[操作指示]
逐字复现下列所有条目中的各行文本，输出中略去图片。

[目标定位数据]
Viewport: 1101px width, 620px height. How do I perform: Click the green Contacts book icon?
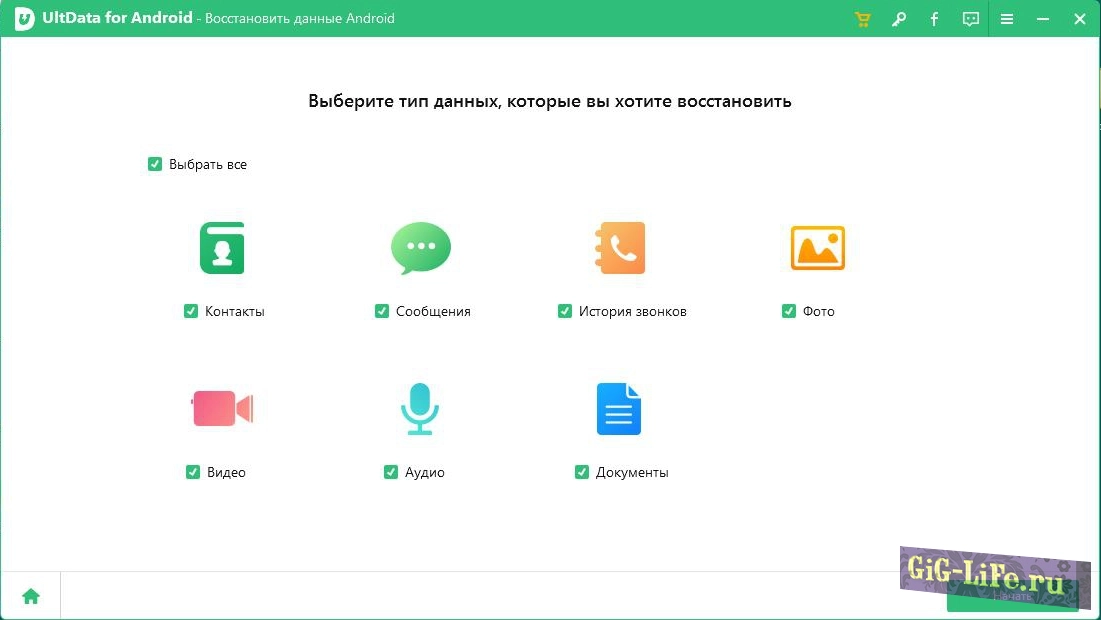click(x=222, y=248)
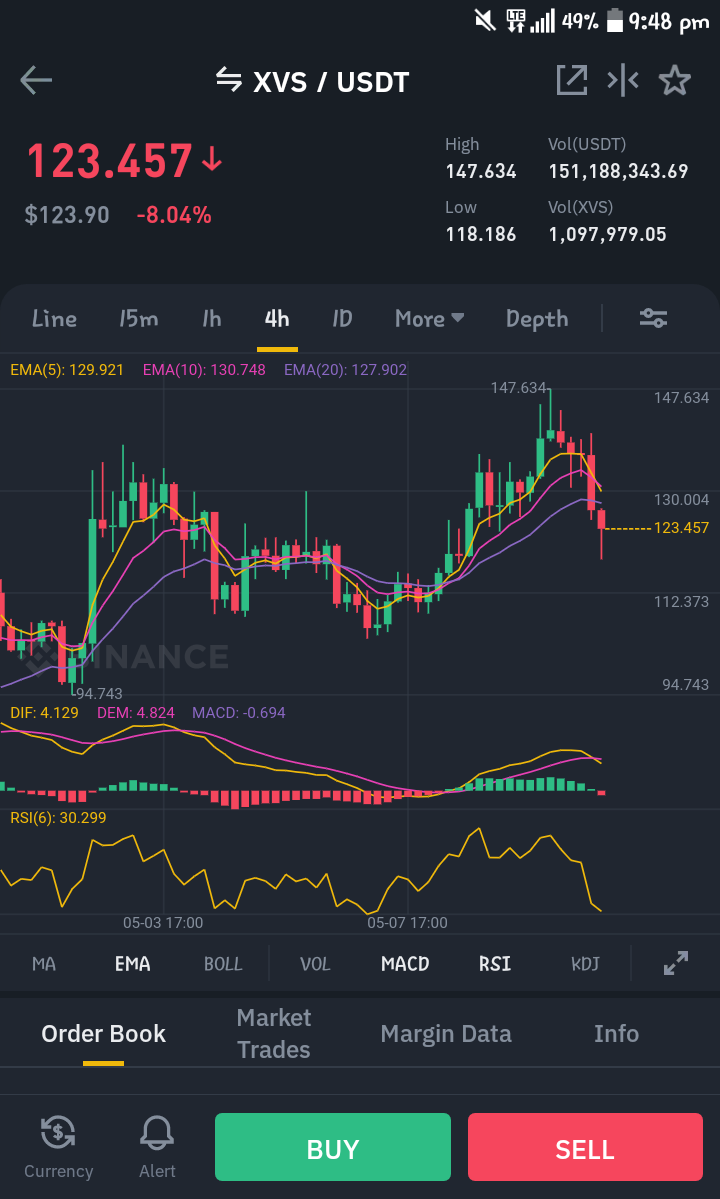Expand chart to fullscreen icon

[676, 963]
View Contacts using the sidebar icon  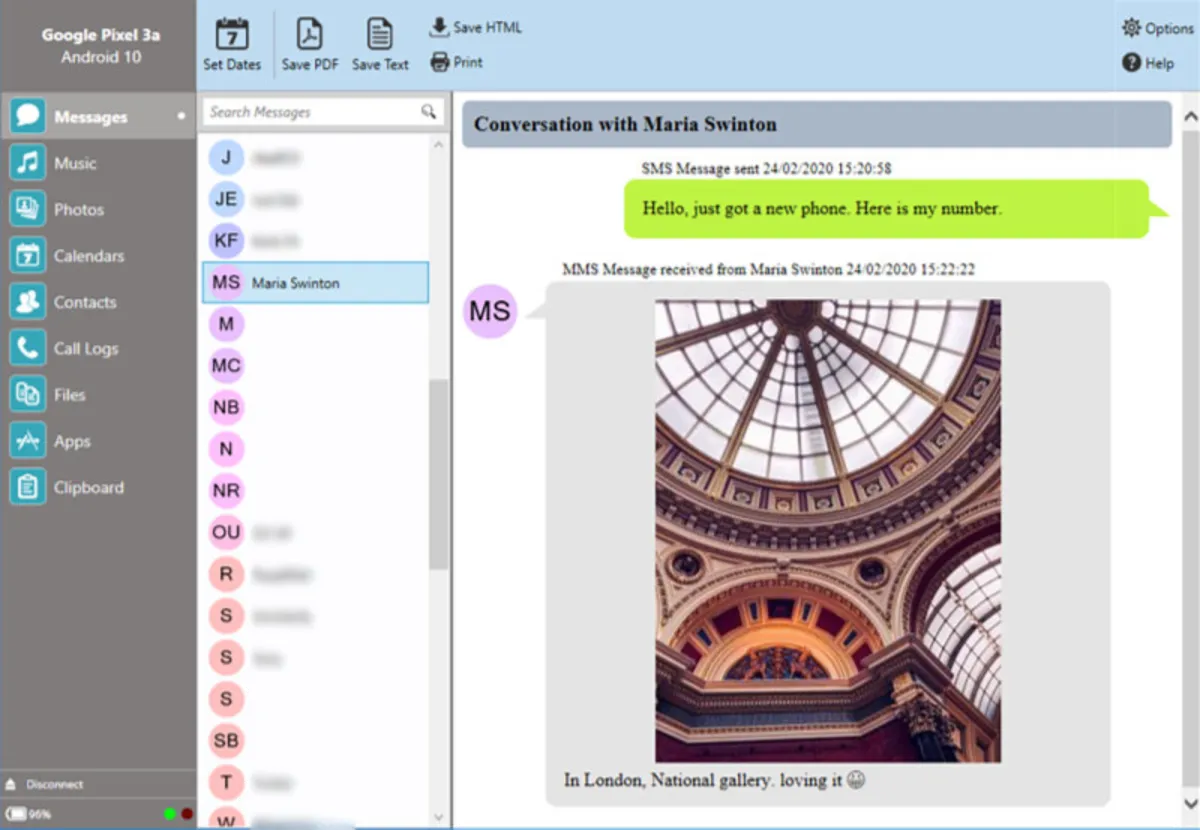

[书面答案]
Viewport: 1101px width, 620px height. How do I perform: Click the green Contacts book icon?
click(x=222, y=248)
Expand chart to fullscreen icon

[676, 963]
View Contacts using the sidebar icon  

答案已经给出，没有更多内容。